岩波書店の参入で、ジャンルとして確立された!?――事務所ビジネスの闇は書けない? 人気声優の新書が増えたワケ

――大塚明夫、森川智之、岩田光央……それぞれ長いキャリアを持つ人気声優だが、いずれも近年、自身の名で新書を発表している。ほかにも、梶裕貴が新書のような単行本を出版するなど、声優ブームを反映するかのように、声優を著者とした書籍が続々と刊行されている。関係者に話を聞き、その理由を探った!

ここ数年で発売された声優関連の書籍。声優本人や声優事務所の役員などが著者の新書や単行本が発売されている。

 近年、アニメファンが書店の新書棚を覗くと、新書界隈でちょっとした新しい動きが起こっているのを垣間見ることができる。それは声優、あるいは声優業界関係者による新書が多く並び始めたということだ。

 今年4月には、大手声優事務所マウスプロモーションの前社長を務めた納谷僚介の『声優をプロデュース。』(星海社新書)に加え、ゲーム「ファイナルファンタジーVII」シリーズのセフィロス役などで知られる人気声優・森川智之による『声優 声の職人』(岩波新書)が発売。2015年に発売された声優・大塚明夫の『声優魂』とその続編である『大塚明夫の声優塾』(共に星海社新書)、アニメ『AKIRA』の金田正太郎役を務めた声優・岩田光央の『声優道 死ぬまで「声」で食う極意』(中公新書ラクレ/17年)といった新書と並んで、平積みになっていたりする。

 また、新書より一回り大きい単行本ではあるが、今年5月には、アニメ『進撃の巨人』で主人公のエレン・イェーガー役を演じた若手人気声優・梶裕貴の著書『いつかすべてが君の力になる』(河出書房新社)が発売され、発売翌週に3刷が決定。
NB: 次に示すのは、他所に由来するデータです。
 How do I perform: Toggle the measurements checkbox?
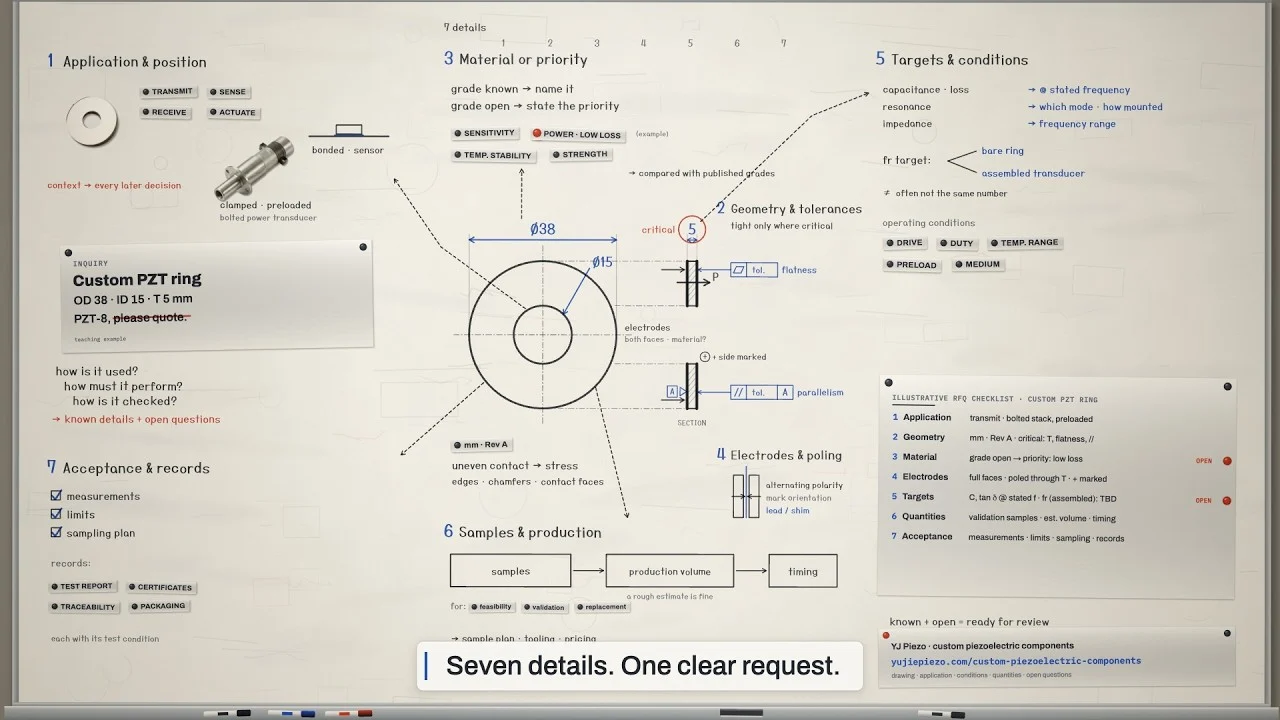coord(57,495)
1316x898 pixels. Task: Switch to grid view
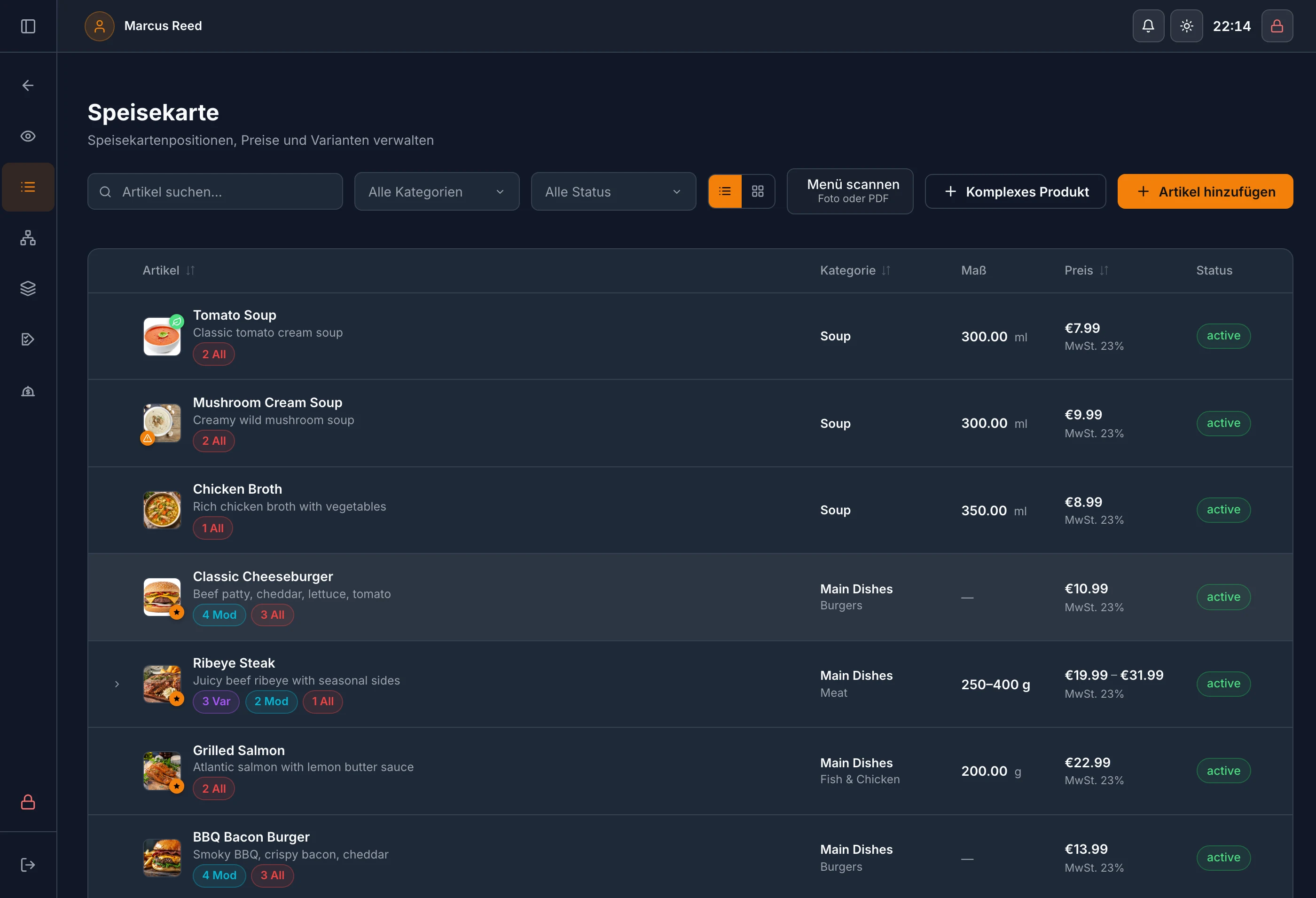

現在、累計発行部数3万部といったヒットを飛ばしている。

 これまでにも野沢雅子や林原めぐみ、テレビ朝日版『ドラえもん』で初代しずかちゃんを演じた野村道子など、声優による書籍は数多く出版されてきた。しかし、そのほとんどは単行本形式で、声優自身を著者に据えた新書が刊行されるのは、明らかにここ最近の新たな流れとして出来上がりつつある。なぜ、今、声優の新書が刊行されるようになっているのか? 出版側や著者の“胸算用”を見ていこう。

声優側のメリットは印税という不労所得!?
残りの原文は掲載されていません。